start Exercise materials

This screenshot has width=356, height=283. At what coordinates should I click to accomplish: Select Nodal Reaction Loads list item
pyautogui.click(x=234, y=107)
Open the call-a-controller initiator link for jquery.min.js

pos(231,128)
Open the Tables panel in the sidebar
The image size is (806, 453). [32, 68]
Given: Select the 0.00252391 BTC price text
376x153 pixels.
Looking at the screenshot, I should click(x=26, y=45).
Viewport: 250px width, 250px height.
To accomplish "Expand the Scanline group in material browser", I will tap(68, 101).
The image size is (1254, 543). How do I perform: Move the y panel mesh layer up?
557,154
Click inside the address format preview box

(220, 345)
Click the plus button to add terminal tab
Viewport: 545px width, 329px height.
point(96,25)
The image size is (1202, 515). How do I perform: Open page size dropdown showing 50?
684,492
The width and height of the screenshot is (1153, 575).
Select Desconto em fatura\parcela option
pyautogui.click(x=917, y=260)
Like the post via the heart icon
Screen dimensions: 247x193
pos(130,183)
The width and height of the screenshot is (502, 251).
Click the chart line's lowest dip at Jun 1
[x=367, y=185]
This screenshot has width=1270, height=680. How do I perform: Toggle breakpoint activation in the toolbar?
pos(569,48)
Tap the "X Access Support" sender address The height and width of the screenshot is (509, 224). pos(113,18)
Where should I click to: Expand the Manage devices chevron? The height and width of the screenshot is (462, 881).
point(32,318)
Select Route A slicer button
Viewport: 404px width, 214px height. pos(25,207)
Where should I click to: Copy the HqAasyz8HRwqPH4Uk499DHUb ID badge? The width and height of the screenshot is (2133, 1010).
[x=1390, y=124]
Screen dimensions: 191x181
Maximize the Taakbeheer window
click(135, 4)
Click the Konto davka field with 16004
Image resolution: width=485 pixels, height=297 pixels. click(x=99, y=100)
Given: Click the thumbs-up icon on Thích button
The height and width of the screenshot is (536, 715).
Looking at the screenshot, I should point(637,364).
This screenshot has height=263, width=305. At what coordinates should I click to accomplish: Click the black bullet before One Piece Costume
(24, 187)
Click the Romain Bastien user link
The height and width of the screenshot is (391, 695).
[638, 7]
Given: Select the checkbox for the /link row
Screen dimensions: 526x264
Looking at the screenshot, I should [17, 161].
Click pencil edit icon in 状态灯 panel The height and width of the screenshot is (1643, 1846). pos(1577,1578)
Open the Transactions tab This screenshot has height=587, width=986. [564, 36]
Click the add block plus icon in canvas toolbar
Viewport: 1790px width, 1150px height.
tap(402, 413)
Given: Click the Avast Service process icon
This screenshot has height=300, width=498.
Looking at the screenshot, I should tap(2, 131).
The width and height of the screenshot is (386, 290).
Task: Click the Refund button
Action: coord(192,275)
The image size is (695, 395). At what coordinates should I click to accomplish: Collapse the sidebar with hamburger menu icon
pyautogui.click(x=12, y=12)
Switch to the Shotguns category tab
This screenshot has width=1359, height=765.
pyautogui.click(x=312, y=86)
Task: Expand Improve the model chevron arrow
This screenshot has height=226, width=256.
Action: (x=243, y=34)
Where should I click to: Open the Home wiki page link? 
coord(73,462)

end Exercise materials

* **To do**
Can you reproduce all of the material above word for word, line by line?

* **Complete response**
This screenshot has width=356, height=283. At what coordinates should I click to accomplish: Select Nodal Reaction Loads list item
pyautogui.click(x=234, y=107)
Open the call-a-controller initiator link for jquery.min.js

pos(231,128)
Open the Tables panel in the sidebar
The image size is (806, 453). [32, 68]
Given: Select the 0.00252391 BTC price text
376x153 pixels.
Looking at the screenshot, I should click(x=26, y=45).
Viewport: 250px width, 250px height.
To accomplish "Expand the Scanline group in material browser", I will tap(68, 101).
The image size is (1254, 543). How do I perform: Move the y panel mesh layer up?
557,154
Click inside the address format preview box

(220, 345)
Click the plus button to add terminal tab
Viewport: 545px width, 329px height.
point(96,25)
The image size is (1202, 515). How do I perform: Open page size dropdown showing 50?
684,492
The width and height of the screenshot is (1153, 575).
Select Desconto em fatura\parcela option
pyautogui.click(x=917, y=260)
Like the post via the heart icon
Screen dimensions: 247x193
pos(130,183)
The width and height of the screenshot is (502, 251).
Click the chart line's lowest dip at Jun 1
[x=367, y=185]
This screenshot has width=1270, height=680. How do I perform: Toggle breakpoint activation in the toolbar?
pos(569,48)
Tap the "X Access Support" sender address The height and width of the screenshot is (509, 224). pos(113,18)
Where should I click to: Expand the Manage devices chevron? The height and width of the screenshot is (462, 881).
point(32,318)
Select Route A slicer button
Viewport: 404px width, 214px height. pos(25,207)
Where should I click to: Copy the HqAasyz8HRwqPH4Uk499DHUb ID badge? The width and height of the screenshot is (2133, 1010).
[x=1390, y=124]
Screen dimensions: 191x181
Maximize the Taakbeheer window
click(135, 4)
Click the Konto davka field with 16004
Image resolution: width=485 pixels, height=297 pixels. click(x=99, y=100)
Given: Click the thumbs-up icon on Thích button
The height and width of the screenshot is (536, 715).
Looking at the screenshot, I should point(637,364).
This screenshot has height=263, width=305. At what coordinates should I click to accomplish: Click the black bullet before One Piece Costume
(24, 187)
Click the Romain Bastien user link
The height and width of the screenshot is (391, 695).
[638, 7]
Given: Select the checkbox for the /link row
Screen dimensions: 526x264
Looking at the screenshot, I should [17, 161].
Click pencil edit icon in 状态灯 panel The height and width of the screenshot is (1643, 1846). pos(1577,1578)
Open the Transactions tab This screenshot has height=587, width=986. [564, 36]
Click the add block plus icon in canvas toolbar
Viewport: 1790px width, 1150px height.
tap(402, 413)
Given: Click the Avast Service process icon
This screenshot has height=300, width=498.
Looking at the screenshot, I should tap(2, 131).
The width and height of the screenshot is (386, 290).
Task: Click the Refund button
Action: coord(192,275)
The image size is (695, 395). At what coordinates should I click to accomplish: Collapse the sidebar with hamburger menu icon
pyautogui.click(x=12, y=12)
Switch to the Shotguns category tab
This screenshot has width=1359, height=765.
pyautogui.click(x=312, y=86)
Task: Expand Improve the model chevron arrow
This screenshot has height=226, width=256.
Action: (x=243, y=34)
Where should I click to: Open the Home wiki page link? 
coord(73,462)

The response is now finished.